Y justo después de enterrar a Vlad aquí, una terrible tormenta sepultó la iglesia en el lago.

– ¿Estaba Vlad enterrado aquí?, me moría de ganas de preguntar, pero mantuve la boca cerrada-. Los campesinos debieron de pensar que era un castigo de Dios por sus pecados.

La iglesia fue reconstruida en 1517. Tardaron tres años, y ya ve los resultados. Los muros exteriores del monasterio son una restauración de sólo treinta años de antigüedad.

Habíamos llegado al borde de la iglesia y palmeó la mampostería, como si acariciara el lomo de su caballo favorito. De pronto, un hombre apareció por la esquina de la iglesia y se dirigió hacia nosotros, un anciano encorvado de barba blanca con hábito negro y sombrero de largas alas que caían sobre sus hombros. Caminaba con la ayuda de un bastón y se ceñía el hábito con una estrecha cuerda, de la que colgaba un llavero. De una cadena que rodeaba su cuello pendía una cruz antigua muy hermosa, del tipo que había visto en las cúpulas de

las iglesias.

Me quedé tan sorprendido por su aparición que casi me caí. Soy incapaz de describir el efecto que obró en mí, sólo puedo decir que fue como si Georgescu hubiera conjurado un fantasma. No obstante, el arqueólogo avanzó sonriente hacia el monje y se inclinó sobre su mano sarmentosa, en la que brillaba un anillo de oro que Georgescu besó con respeto. Daba la impresión de que el anciano también le apreciaba, porque apoyó los dedos sobre la cabeza del hombre un momento y le dirigió una pálida sonrisa, de tan pocos dientes como la de Georgescu. Capté mi nombre en las presentaciones y me incliné hacia el monje con la mayor gracia posible, aunque no logré decidirme a besar el anillo.
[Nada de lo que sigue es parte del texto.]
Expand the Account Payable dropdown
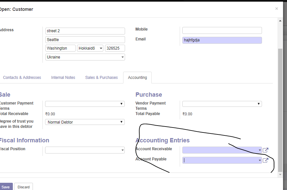287x190 pixels. [260, 160]
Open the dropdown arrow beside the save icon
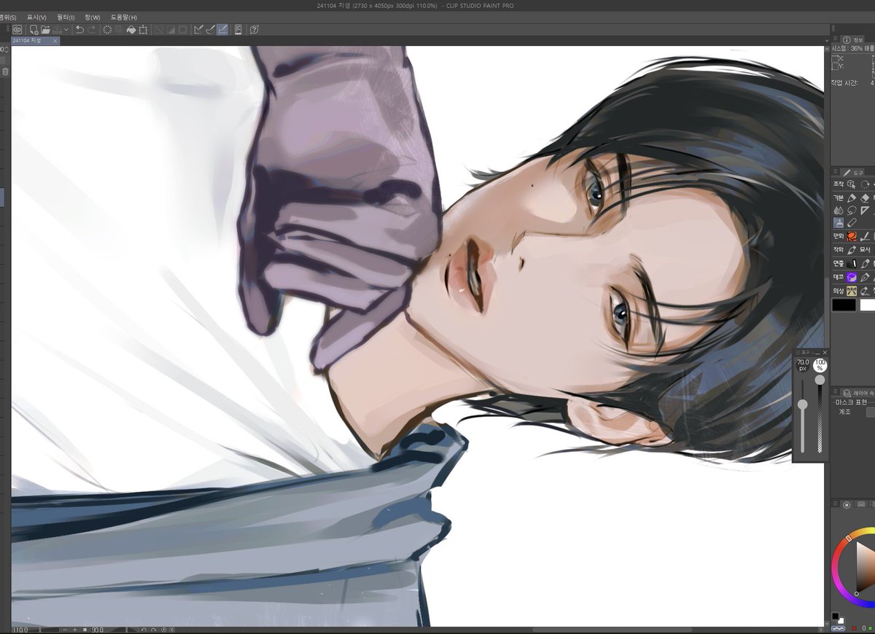Image resolution: width=875 pixels, height=634 pixels. coord(65,30)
– Él es el abaad -me explicó Georgescu-. Es el último de este lugar; y con él sólo viven tres monjes ahora. Ha estado aquí desde que era joven y conoce la isla mucho mejor que cualquiera. Le da la bienvenida y su bendición. Si quiere hacerle alguna pregunta, dice, intentará contestarla.

Me incliné para dar las gracias y el anciano siguió andando con parsimonia. Pocos minutos después le vi sentarse en el borde del muro derrumbado que había detrás de nosotros, como un cuervo que descansara bajo el sol del atardecer.

– ¿Viven aquí todo el año? -pregunté a Georgescu. -Oh, sí. Están aquí los inviernos más difíciles -asintió mi guía-. Les oirá cantar la misa si no se marcha demasiado proonto. -Le aseguré que no me perdería semejante experiencia-. Bien, vamos a la iglesia.

Nos encaminamos a las puertas principales de madera, grandes y talladas, y entramos en un mundo que yo desconocía, muy diferente del de nuestras capillas anglicanas.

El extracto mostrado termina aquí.